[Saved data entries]

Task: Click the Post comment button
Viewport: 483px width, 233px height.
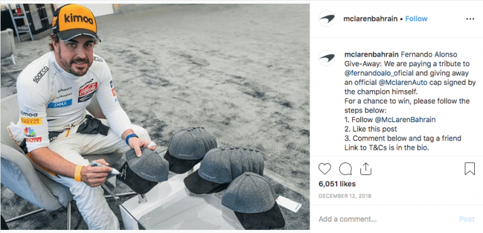Action: tap(467, 219)
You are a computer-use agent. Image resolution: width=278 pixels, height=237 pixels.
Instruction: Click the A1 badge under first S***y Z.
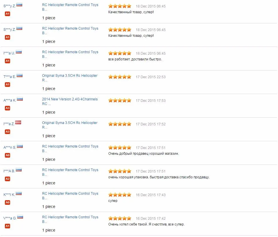pyautogui.click(x=7, y=14)
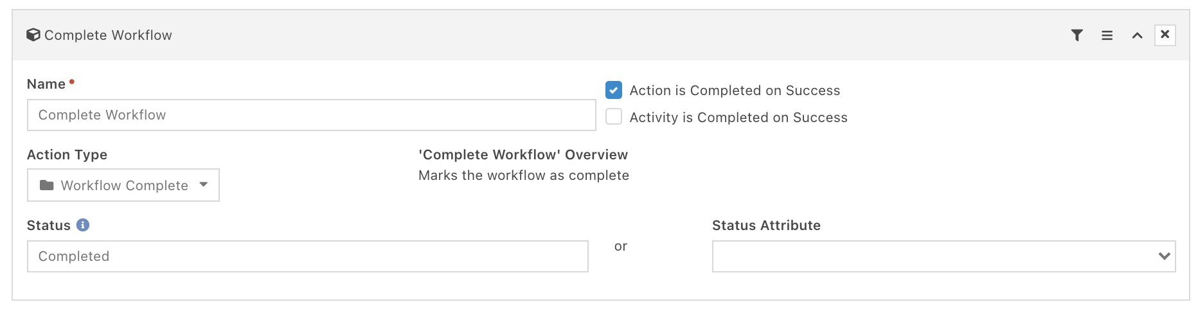This screenshot has width=1198, height=311.
Task: Click the cube icon beside Complete Workflow title
Action: [x=33, y=35]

__TASK TO CARRY OUT__:
Lines wanted from the entries above: the one with "Viewport: 483px width, 233px height.", the one with "You are a computer-use", and all lines between. Please copy them exactly, without the pictures and without anything else.

__ANSWER SECTION__:
Viewport: 483px width, 233px height.
Action: tap(467, 219)
You are a computer-use agent. Image resolution: width=278 pixels, height=237 pixels.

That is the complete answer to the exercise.